But as time went on and I got my license, started driving, and then eventually began enjoying different facets of car ownership and so-called car culture, kit cars were pushed far into the recesses of my mind.

However, after cruising around in this Alpha 1 GTO-bodied 280Z — for a Bring a Trailer shoot for my friends at Artdeshine — my childhood dreams of kit cars came swirling back.


Not only was it awesome to have those bodacious bulges of the bonnet framing the view of the road ahead, but I was also sitting in the same seat that a famous actor once sat.

This exact ‘GTO’ was used in the 2001 film Vanilla Sky, and was driven by – yep, you guessed it – Tom Cruise.


As such, the car is being sold with a bunch of memorabilia from the film, including cool film slides, a scale model, documents from production, and a signed print of Tom Cruise and Penélope Cruz.


Much more importantly, the proportions of this car are just about as right as you could hope for.

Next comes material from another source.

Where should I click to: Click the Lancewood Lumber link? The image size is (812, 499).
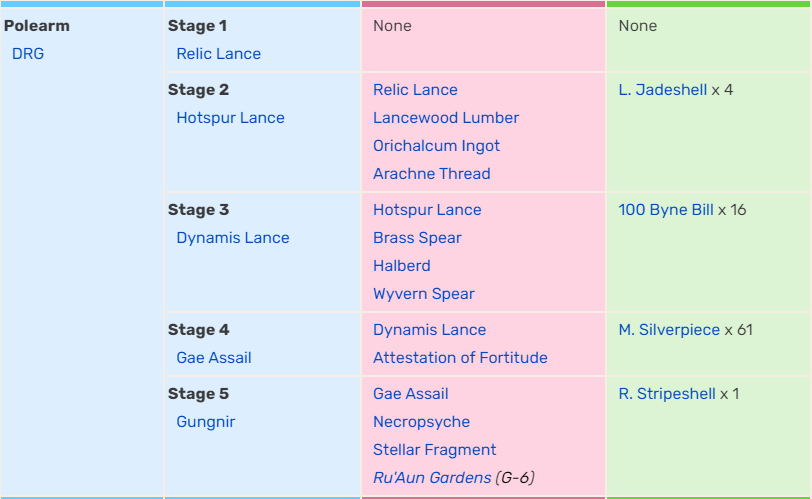(446, 118)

The length, width, height, wheelbase, and track width of an S30 are all within around a few inches of the Ferrari 250 GTO that this 280Z now imitates. So, crucially, the car looks ‘right’ to the eye at first glance.


The L28 and its primitive fuel injection system are long gone in favor of a Chevy 350ci V8, and the interior has been reworked to some extent as well. Recently, Artdeshine Studios brought the exterior back to its former glory with an extensive paint correction and ceramic coating application.

Mechanically, the car is a smooth cruiser, but if I picked it up I’d want to chuck a manual transmission into it along with some aftermarket suspension to help put the power down. But really, you could do whatever you want, and that’s the beauty of a kit car.


Given that GTOs have been multi-million-dollar collector models for decades, I’m surprised I haven’t come across one of these replica builds in person before. So what happened to the glory days of kit cars?


Full kits never seemed like actual, viable cars to me; their designs unsophisticated and the quality of their execution widely varied. Production car-based kits were generally even less appealing, with off-putting proportions and tragically unaligned performance specifications. I’m looking at you, Fiero-based Ferraris…


Exceptions always existed, of course. Cobras are a great example of a kit car that can be great when done right. Case in point: this Fiberfab-based build I spent some time with around a year ago. This car really drove home the point that not all kit cars are created equal — and this applies to the kit itself, as well as the choices the owner or builder makes along the way.


Another kit car that sticks out in my mind is the Ultima Evolution, which features supercar specs in a package where form meets function. After riding along in my friend Will’s Ultima for a feature a few years back, I became entirely convinced that one of these is worth every penny you’d spend building or buying one.


But value is always the kicker. Gone are the days when you could find a Z-car for cheap, or, relatively speaking, even a decent Fiero, and modern cars are generally too expensive and too complicated to use as a base.


If you want a decent end result, you’re likely to be unable to build the car entirely in your own garage, and labor costs — not to mention the price of a decent paint job — have risen exponentially over the past decades. This means your ‘cheap’ kit car would actually be an expensive endeavor that you couldn’t dream of getting a fraction of your money out of.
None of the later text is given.